● Given problem a:
Quote the stretch of the passage on multi-platform game releases from "Each of the" through "shoehorned-on motion controls.".

● Passage:
════════════════
There has rarely been a time when there have been so few true system-exclusive titles. With multi-platform releases, rather than playing to each console’s strengths, publishers are now going out of their way to show how little difference exists between versions, or where one does exist, why it doesn’t matter.

Each of the three hardware manufacturers is developing close to an equal share of the market. The third parties are acutely aware of this, as it undercuts their natural instincts to follow the leader. This, combined with the outrageous budgets needed to develop a next-gen title, mean multi-platform is the only way to go. There are few companies brave (or foolish) enough to publish solely on 360 or PS3, unless persuaded otherwise by financial incentives from the makers themselves. Confused by the Wii, the major publishers are falling into a familiar pattern: publishing the “lead” title simultaneously on both 360 and PS3, perhaps adding a Wii follow-up that takes a graphical hit or loses some online functionality in exchange for shoehorned-on motion controls.
════════════════
● Recorded information:
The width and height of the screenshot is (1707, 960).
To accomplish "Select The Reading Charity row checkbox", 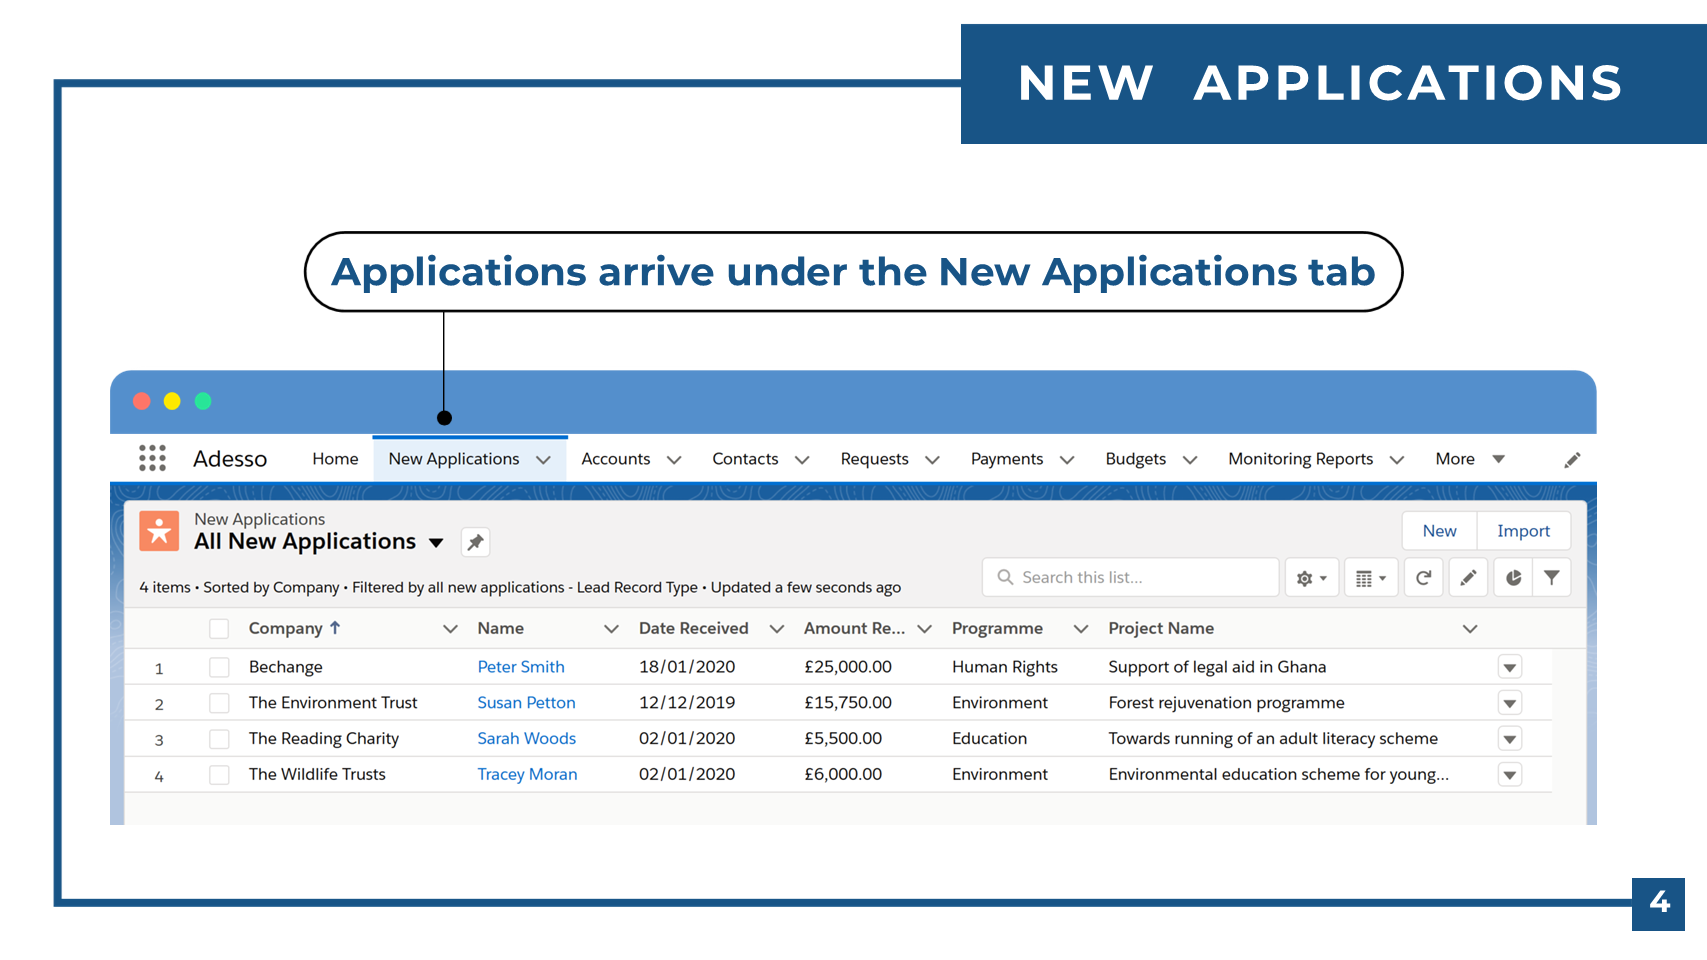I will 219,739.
════════════════
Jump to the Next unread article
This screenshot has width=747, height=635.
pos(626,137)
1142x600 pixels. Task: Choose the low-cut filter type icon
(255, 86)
════════════════
● Given problem b:
Pick out every line of the listing that contains the word "width", treating uppercase and lowercase as different.

● Task output a:
Each of the three hardware manufacturers is developing close to an equal share of the market. The third parties are acutely aware of this, as it undercuts their natural instincts to follow the leader. This, combined with the outrageous budgets needed to develop a next-gen title, mean multi-platform is the only way to go. There are few companies brave (or foolish) enough to publish solely on 360 or PS3, unless persuaded otherwise by financial incentives from the makers themselves. Confused by the Wii, the major publishers are falling into a familiar pattern: publishing the “lead” title simultaneously on both 360 and PS3, perhaps adding a Wii follow-up that takes a graphical hit or loses some online functionality in exchange for shoehorned-on motion controls.

● Task output b:
The width and height of the screenshot is (1707, 960).
This screenshot has width=747, height=635.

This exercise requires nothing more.